#### Task instructions
Copy the rows from the line containing "is (500, 889)." through the line containing "carry-docs-label: 取车时请携带： is", leaving out the pictures.

**********

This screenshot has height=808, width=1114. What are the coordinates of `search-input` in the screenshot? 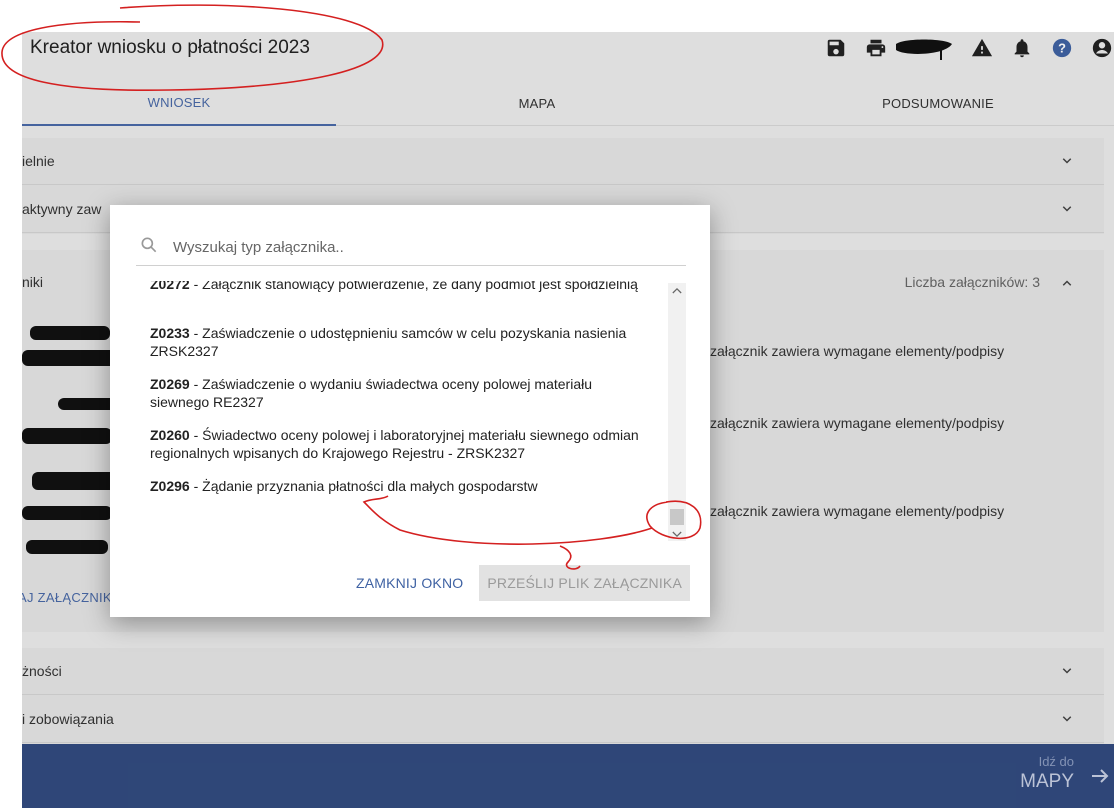 It's located at (413, 248).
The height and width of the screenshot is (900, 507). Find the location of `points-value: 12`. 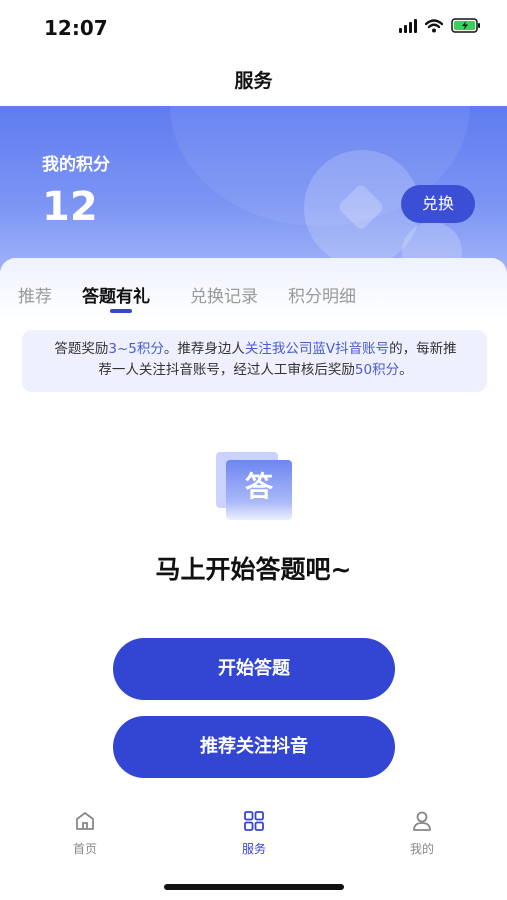

points-value: 12 is located at coordinates (70, 207).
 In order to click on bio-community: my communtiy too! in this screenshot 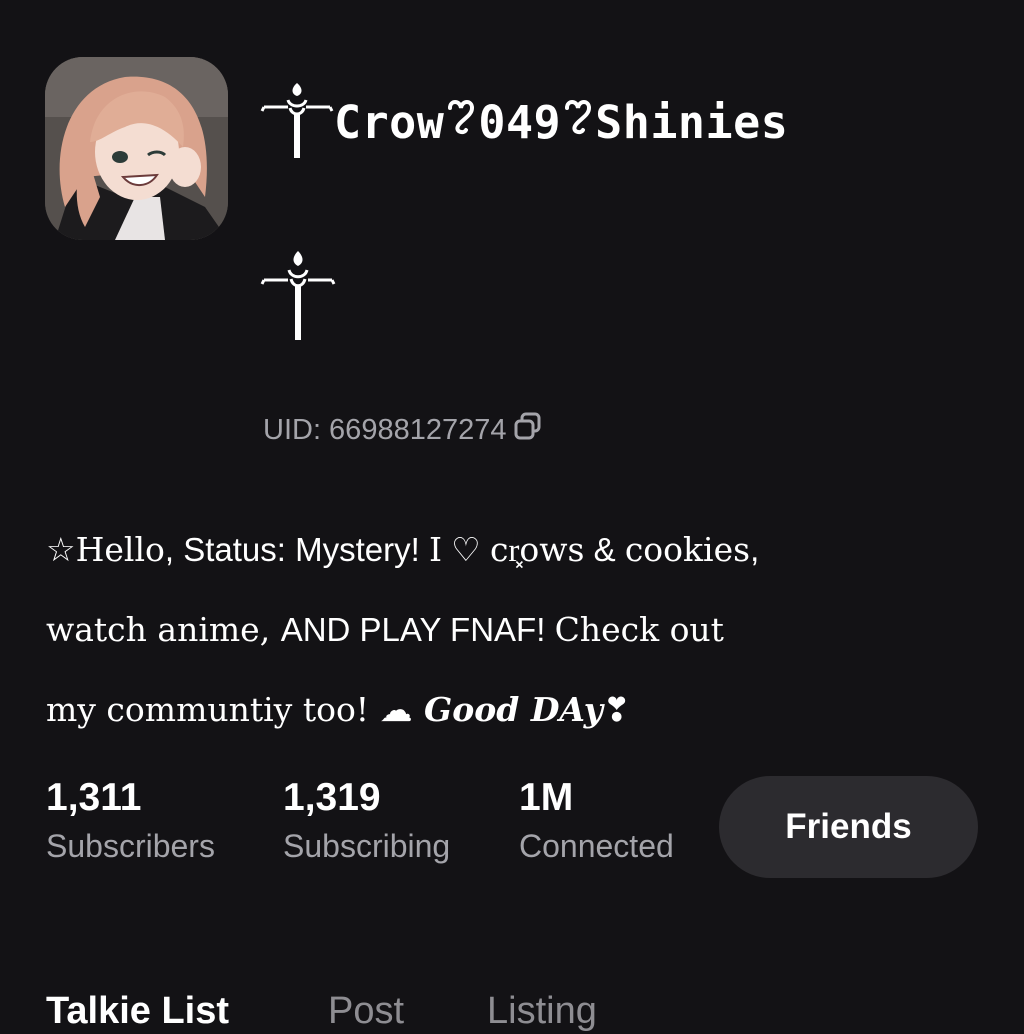, I will do `click(213, 710)`.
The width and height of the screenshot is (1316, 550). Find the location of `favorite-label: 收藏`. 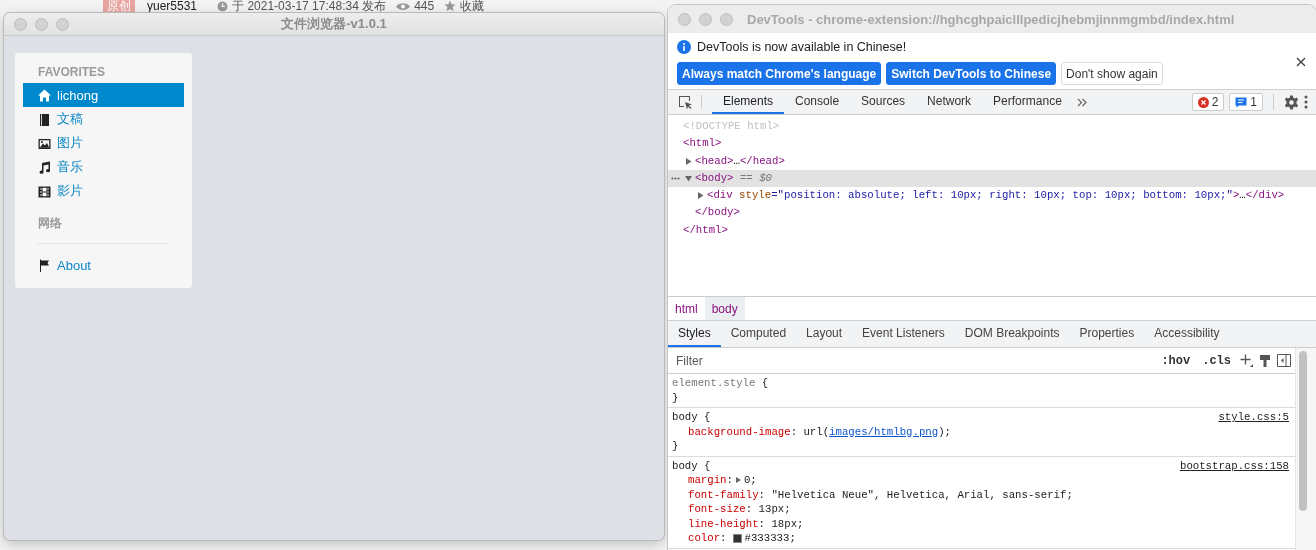

favorite-label: 收藏 is located at coordinates (472, 6).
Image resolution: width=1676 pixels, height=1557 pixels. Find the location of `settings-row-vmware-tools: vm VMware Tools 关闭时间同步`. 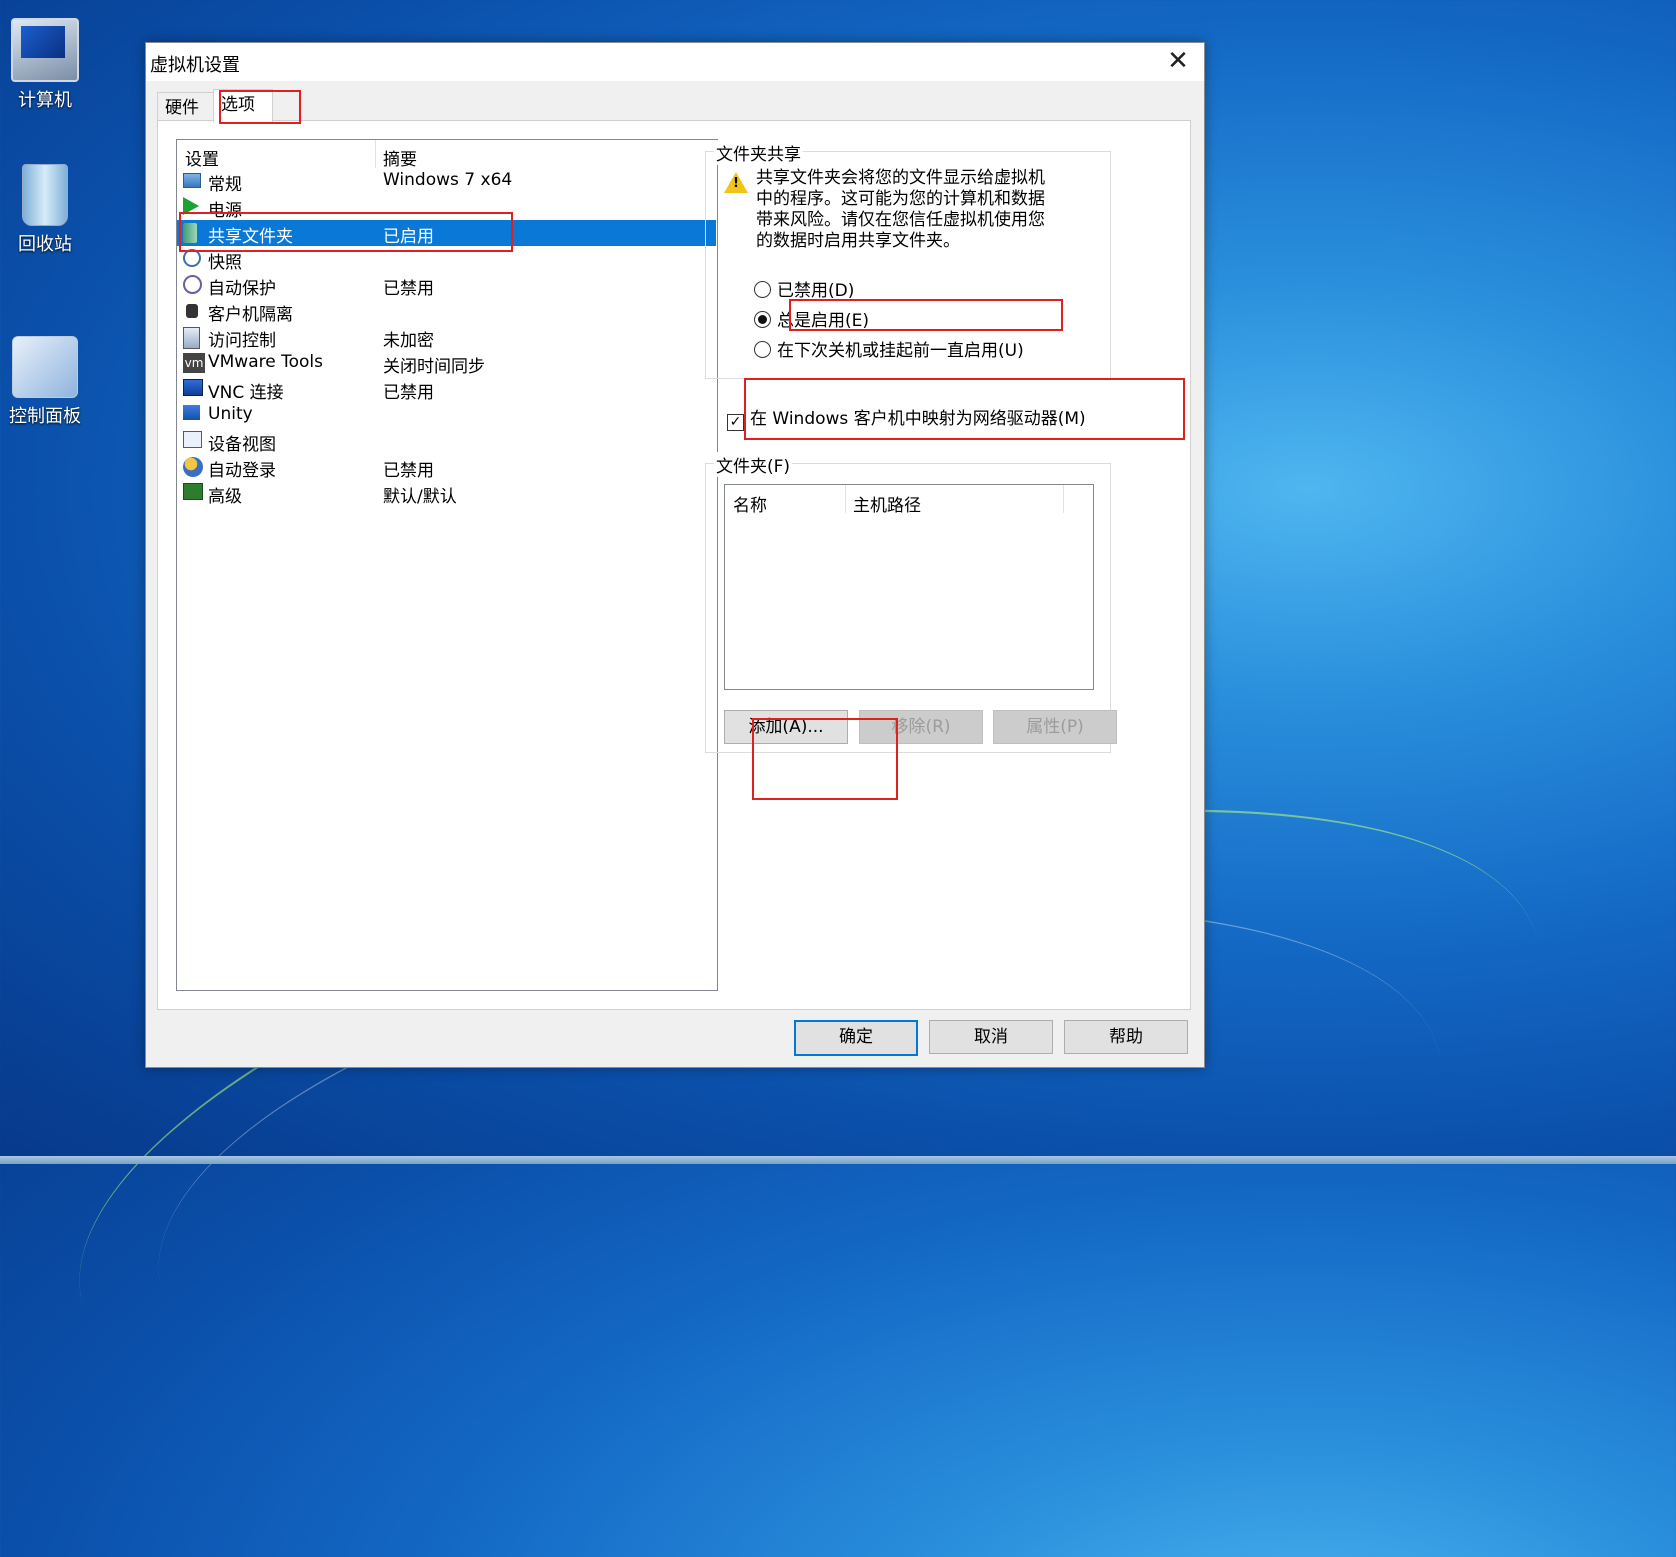

settings-row-vmware-tools: vm VMware Tools 关闭时间同步 is located at coordinates (447, 364).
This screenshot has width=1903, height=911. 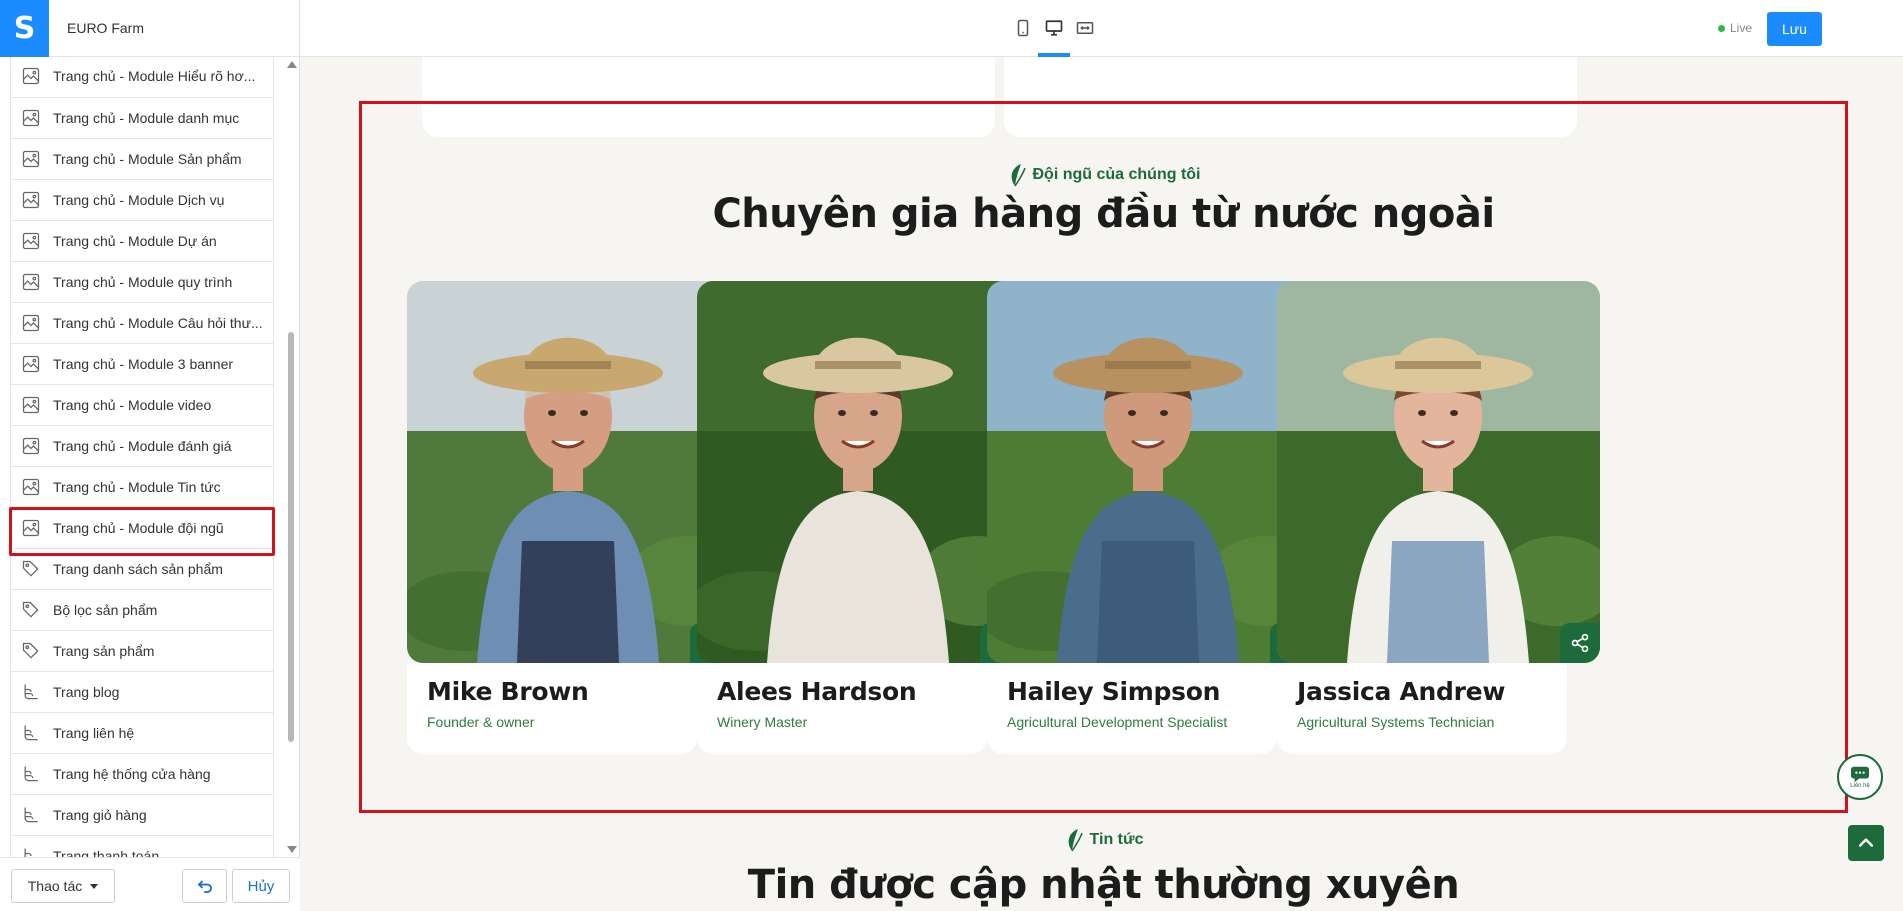 What do you see at coordinates (1104, 214) in the screenshot?
I see `team-section-title: Chuyên gia hàng đầu từ nước ngoài` at bounding box center [1104, 214].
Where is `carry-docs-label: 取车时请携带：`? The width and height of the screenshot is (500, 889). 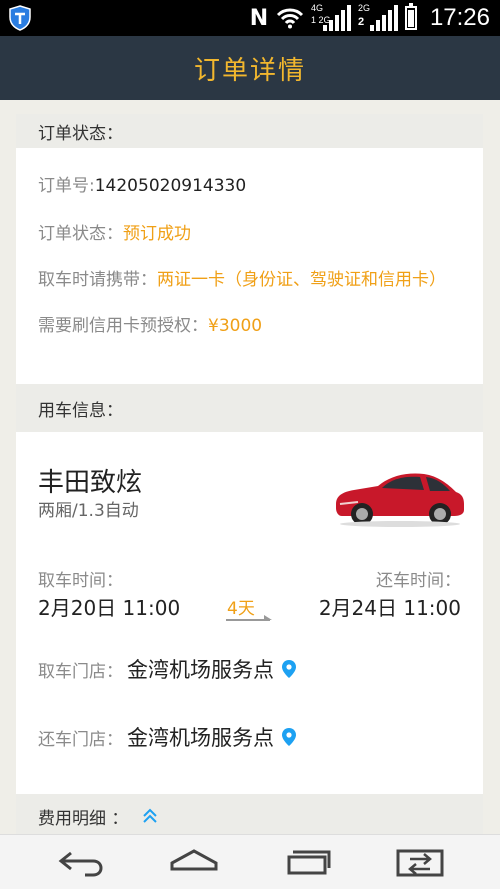
carry-docs-label: 取车时请携带： is located at coordinates (98, 280).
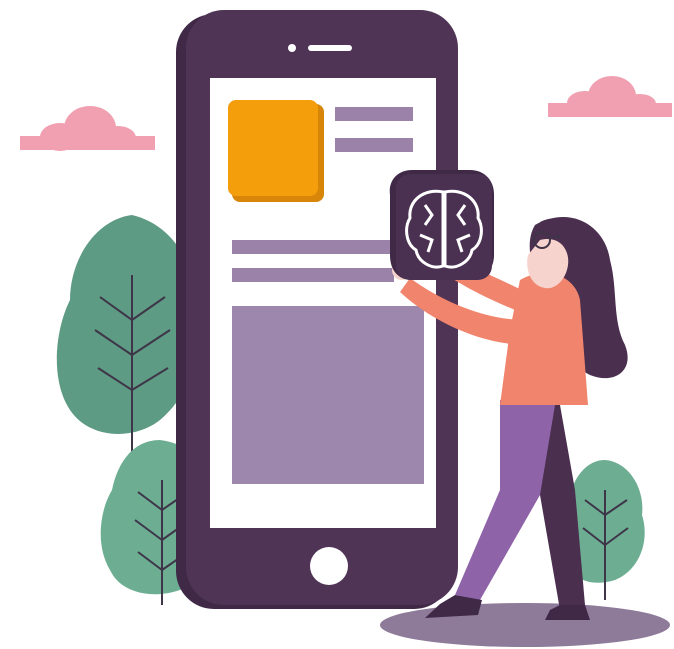 The width and height of the screenshot is (674, 649). I want to click on cloud-right, so click(610, 96).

**********

#### Problem solution
Where is `carry-docs-label: 取车时请携带：`? The width and height of the screenshot is (500, 889). 
carry-docs-label: 取车时请携带： is located at coordinates (98, 280).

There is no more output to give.